It has been working fine given my doxygen experience, the only annoyance being that the generated html has a wrong header with the character encoding <meta> set to ISO8859-1 instead of UTF8. This makes the html files look ugly because I'm portuguese and the docs contain a *lot* of accented characters :(

I'm using kedevelop 3.4.0 and doxygen version is 1.5.1 on feisty
I haven't found any workaround for this so far...
Any ideas?

Cheers,
--to

tomane
July 24th, 2007, 04:40 PM
No ideas? :(
I thought this would be something simple to tackle...

--Qin

orzetto
July 27th, 2007, 08:05 AM
Hi Tomane,
I found this while looking for a solution to the same problem (in my case the language is Norwegian):
http://linuxfr.org/~liberf0rce/24886.html

The article is in French, I suppose a Portuguese can read most of it... anyway, it says that Doxygen 1.5.2 supports Unicode, but I am unsure as to how I can install it. On Feisty the present version is 1.5.1 (which is also the one you and I are using).

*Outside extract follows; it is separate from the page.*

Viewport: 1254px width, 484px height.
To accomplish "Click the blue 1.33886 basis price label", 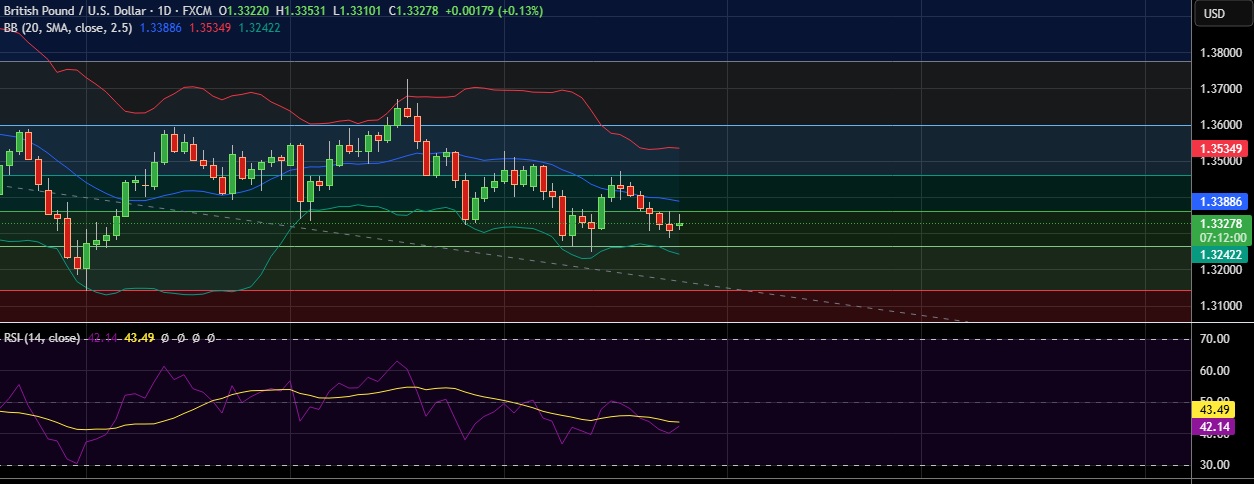I will (x=1222, y=201).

I am a relative newbie to Debian-like distros (myself, I run Kubuntu at work), and I am more used to Gentoo packaging (at home). Do you happen to know how to mark 1.5.2 (if it is in the repositories at all), or how to add it locally, or where I can find some documentation?

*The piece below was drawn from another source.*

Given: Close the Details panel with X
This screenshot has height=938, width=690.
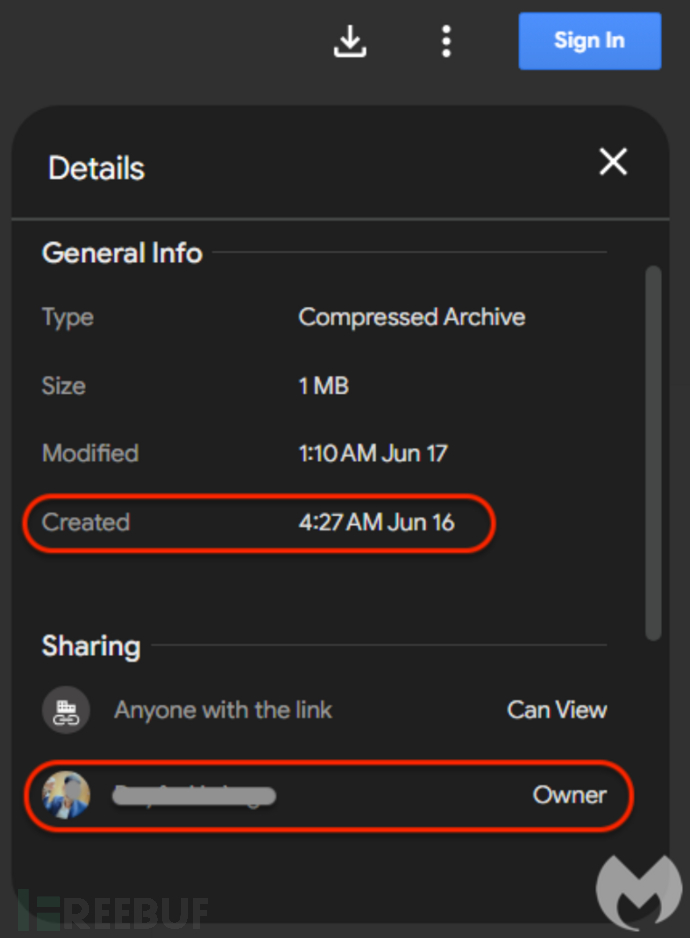Looking at the screenshot, I should pyautogui.click(x=612, y=162).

I know I could just compile it from source, but I would prefer to use apt-get so the system stays clean (I hate to have to keep the configured source around so I can run "make uninstall" on them when I upgrade).

tomane
July 27th, 2007, 10:37 AM
Hi,
thanks for the pointer, it seems to address our problem.
If I chose to display the page using UTF8 encoding things are displayed fine. The problem is that the HTML header declares ISO8859 and the browser is fooled into the wrong encoding. Is there any way to trick doxygen into producing the encoding <meta> with UTF8?

I'm not experienced with package management, but if there is one, we can manually install a more recent package for debian and it should be fine.
Cheers,
--Qin

orzetto
July 27th, 2007, 03:16 PM
A possibility, however kludgy, is to use the method I am using now... simply run sed after doxygen:


doxygen Doxyfile
sed -i -e "s/charset=iso-8859-1/charset=utf-8/g" html/*html

It is quite ugly, but gets the work done.
You could probably obtain a similar result by running recode and changing the text files from UTF-8 to Latin-1 (I suppose Portuguese is in Latin-1 as well).

tomane
July 27th, 2007, 03:54 PM
That's a great Idea, thanks for the tip!

Cheers,
--Qin

prabyan
June 10th, 2009, 10:07 AM
You can edit doxyfile (configuration file) and replace UTF-8 to ISO-8859-15.